Aim of the task
Line by line, retype the data exactly as it is given.

Stored data entries
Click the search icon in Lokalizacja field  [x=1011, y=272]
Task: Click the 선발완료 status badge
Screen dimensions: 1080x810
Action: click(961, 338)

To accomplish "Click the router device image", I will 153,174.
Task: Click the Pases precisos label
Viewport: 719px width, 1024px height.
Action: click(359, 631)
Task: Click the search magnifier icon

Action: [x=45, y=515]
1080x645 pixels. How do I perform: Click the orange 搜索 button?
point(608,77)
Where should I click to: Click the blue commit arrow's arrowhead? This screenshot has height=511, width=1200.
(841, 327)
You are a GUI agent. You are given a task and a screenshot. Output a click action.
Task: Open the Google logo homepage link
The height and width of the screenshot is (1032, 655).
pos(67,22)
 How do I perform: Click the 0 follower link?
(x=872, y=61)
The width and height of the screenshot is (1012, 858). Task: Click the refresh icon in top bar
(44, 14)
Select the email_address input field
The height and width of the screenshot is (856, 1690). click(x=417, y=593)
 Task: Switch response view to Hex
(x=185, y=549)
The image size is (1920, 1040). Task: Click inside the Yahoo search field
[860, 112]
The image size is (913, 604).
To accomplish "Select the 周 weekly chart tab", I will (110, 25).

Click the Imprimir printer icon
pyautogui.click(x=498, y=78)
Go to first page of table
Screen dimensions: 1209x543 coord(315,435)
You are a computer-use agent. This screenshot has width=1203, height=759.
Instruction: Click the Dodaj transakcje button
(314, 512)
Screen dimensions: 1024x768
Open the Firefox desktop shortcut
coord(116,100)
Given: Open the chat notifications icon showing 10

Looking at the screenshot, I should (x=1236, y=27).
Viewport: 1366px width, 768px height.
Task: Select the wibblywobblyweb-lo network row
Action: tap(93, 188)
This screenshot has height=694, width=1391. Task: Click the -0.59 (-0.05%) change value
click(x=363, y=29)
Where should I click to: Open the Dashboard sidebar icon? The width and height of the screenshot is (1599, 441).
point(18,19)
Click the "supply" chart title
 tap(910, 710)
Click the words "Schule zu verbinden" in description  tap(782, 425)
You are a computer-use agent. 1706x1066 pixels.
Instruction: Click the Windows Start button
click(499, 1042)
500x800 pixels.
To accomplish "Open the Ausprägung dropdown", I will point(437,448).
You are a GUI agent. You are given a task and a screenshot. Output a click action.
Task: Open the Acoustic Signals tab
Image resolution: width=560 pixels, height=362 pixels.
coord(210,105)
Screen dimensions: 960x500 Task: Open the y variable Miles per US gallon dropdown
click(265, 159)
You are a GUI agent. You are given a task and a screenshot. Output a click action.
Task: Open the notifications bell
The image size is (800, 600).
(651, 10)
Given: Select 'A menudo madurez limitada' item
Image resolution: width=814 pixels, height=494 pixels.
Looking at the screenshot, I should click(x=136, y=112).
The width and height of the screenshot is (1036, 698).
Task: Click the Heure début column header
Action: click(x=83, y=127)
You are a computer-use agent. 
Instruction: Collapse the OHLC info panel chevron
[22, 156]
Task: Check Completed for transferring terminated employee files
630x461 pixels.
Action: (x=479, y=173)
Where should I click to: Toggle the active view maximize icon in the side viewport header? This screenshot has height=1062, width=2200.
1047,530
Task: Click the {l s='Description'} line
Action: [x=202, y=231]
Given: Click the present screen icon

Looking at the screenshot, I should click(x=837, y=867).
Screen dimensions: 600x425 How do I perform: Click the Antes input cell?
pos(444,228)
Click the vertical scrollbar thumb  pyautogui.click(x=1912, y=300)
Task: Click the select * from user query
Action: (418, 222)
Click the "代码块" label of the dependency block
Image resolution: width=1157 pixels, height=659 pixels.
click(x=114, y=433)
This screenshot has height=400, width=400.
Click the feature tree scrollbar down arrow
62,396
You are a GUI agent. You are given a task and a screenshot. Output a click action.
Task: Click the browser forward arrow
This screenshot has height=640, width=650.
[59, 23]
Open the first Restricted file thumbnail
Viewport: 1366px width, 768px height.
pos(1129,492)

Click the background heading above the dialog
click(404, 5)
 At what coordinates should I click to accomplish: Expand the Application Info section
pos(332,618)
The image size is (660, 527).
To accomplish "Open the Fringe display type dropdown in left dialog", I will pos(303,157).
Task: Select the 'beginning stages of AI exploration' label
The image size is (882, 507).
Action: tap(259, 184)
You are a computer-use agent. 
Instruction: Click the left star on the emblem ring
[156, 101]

Exercise answer
Click the search icon in Lokalizacja field  [x=1011, y=272]
Task: Click the 선발완료 status badge
Screen dimensions: 1080x810
Action: click(961, 338)

To accomplish "Click the router device image", I will 153,174.
Task: Click the Pases precisos label
Viewport: 719px width, 1024px height.
Action: click(359, 631)
Task: Click the search magnifier icon

Action: [x=45, y=515]
1080x645 pixels. How do I perform: Click the orange 搜索 button?
point(608,77)
Where should I click to: Click the blue commit arrow's arrowhead? This screenshot has height=511, width=1200.
(841, 327)
You are a GUI agent. You are given a task and a screenshot. Output a click action.
Task: Open the Google logo homepage link
The height and width of the screenshot is (1032, 655).
pos(67,22)
 How do I perform: Click the 0 follower link?
(x=872, y=61)
The width and height of the screenshot is (1012, 858). Task: Click the refresh icon in top bar
(44, 14)
Select the email_address input field
The height and width of the screenshot is (856, 1690). click(x=417, y=593)
 Task: Switch response view to Hex
(x=185, y=549)
The image size is (1920, 1040). Task: Click inside the Yahoo search field
[860, 112]
The image size is (913, 604).
To accomplish "Select the 周 weekly chart tab", I will (110, 25).

Click the Imprimir printer icon
pyautogui.click(x=498, y=78)
Go to first page of table
Screen dimensions: 1209x543 coord(315,435)
You are a computer-use agent. This screenshot has width=1203, height=759.
Instruction: Click the Dodaj transakcje button
(314, 512)
Screen dimensions: 1024x768
Open the Firefox desktop shortcut
coord(116,100)
Given: Open the chat notifications icon showing 10

Looking at the screenshot, I should (x=1236, y=27).
Viewport: 1366px width, 768px height.
Task: Select the wibblywobblyweb-lo network row
Action: tap(93, 188)
This screenshot has height=694, width=1391. Task: Click the -0.59 (-0.05%) change value
click(x=363, y=29)
Where should I click to: Open the Dashboard sidebar icon? The width and height of the screenshot is (1599, 441).
point(18,19)
Click the "supply" chart title
 tap(910, 710)
Click the words "Schule zu verbinden" in description  tap(782, 425)
You are a computer-use agent. 1706x1066 pixels.
Instruction: Click the Windows Start button
click(499, 1042)
500x800 pixels.
To accomplish "Open the Ausprägung dropdown", I will point(437,448).
You are a GUI agent. You are given a task and a screenshot. Output a click action.
Task: Open the Acoustic Signals tab
Image resolution: width=560 pixels, height=362 pixels.
coord(210,105)
Screen dimensions: 960x500 Task: Open the y variable Miles per US gallon dropdown
click(265, 159)
You are a GUI agent. You are given a task and a screenshot. Output a click action.
Task: Open the notifications bell
The image size is (800, 600).
(651, 10)
Given: Select 'A menudo madurez limitada' item
Image resolution: width=814 pixels, height=494 pixels.
Looking at the screenshot, I should click(x=136, y=112).
The width and height of the screenshot is (1036, 698).
Task: Click the Heure début column header
Action: click(x=83, y=127)
You are a computer-use agent. 
Instruction: Collapse the OHLC info panel chevron
[22, 156]
Task: Check Completed for transferring terminated employee files
630x461 pixels.
Action: (x=479, y=173)
Where should I click to: Toggle the active view maximize icon in the side viewport header? This screenshot has height=1062, width=2200.
1047,530
Task: Click the {l s='Description'} line
Action: [x=202, y=231]
Given: Click the present screen icon

Looking at the screenshot, I should click(x=837, y=867).
Screen dimensions: 600x425 How do I perform: Click the Antes input cell?
pos(444,228)
Click the vertical scrollbar thumb  pyautogui.click(x=1912, y=300)
Task: Click the select * from user query
Action: (418, 222)
Click the "代码块" label of the dependency block
Image resolution: width=1157 pixels, height=659 pixels.
click(x=114, y=433)
This screenshot has height=400, width=400.
Click the feature tree scrollbar down arrow
62,396
You are a GUI agent. You are given a task and a screenshot. Output a click action.
Task: Click the browser forward arrow
This screenshot has height=640, width=650.
[59, 23]
Open the first Restricted file thumbnail
Viewport: 1366px width, 768px height.
pos(1129,492)

Click the background heading above the dialog
click(404, 5)
 At what coordinates should I click to accomplish: Expand the Application Info section
pos(332,618)
The image size is (660, 527).
To accomplish "Open the Fringe display type dropdown in left dialog", I will pos(303,157).
Task: Select the 'beginning stages of AI exploration' label
The image size is (882, 507).
Action: tap(259, 184)
You are a computer-use agent. 
Instruction: Click the left star on the emblem ring
[156, 101]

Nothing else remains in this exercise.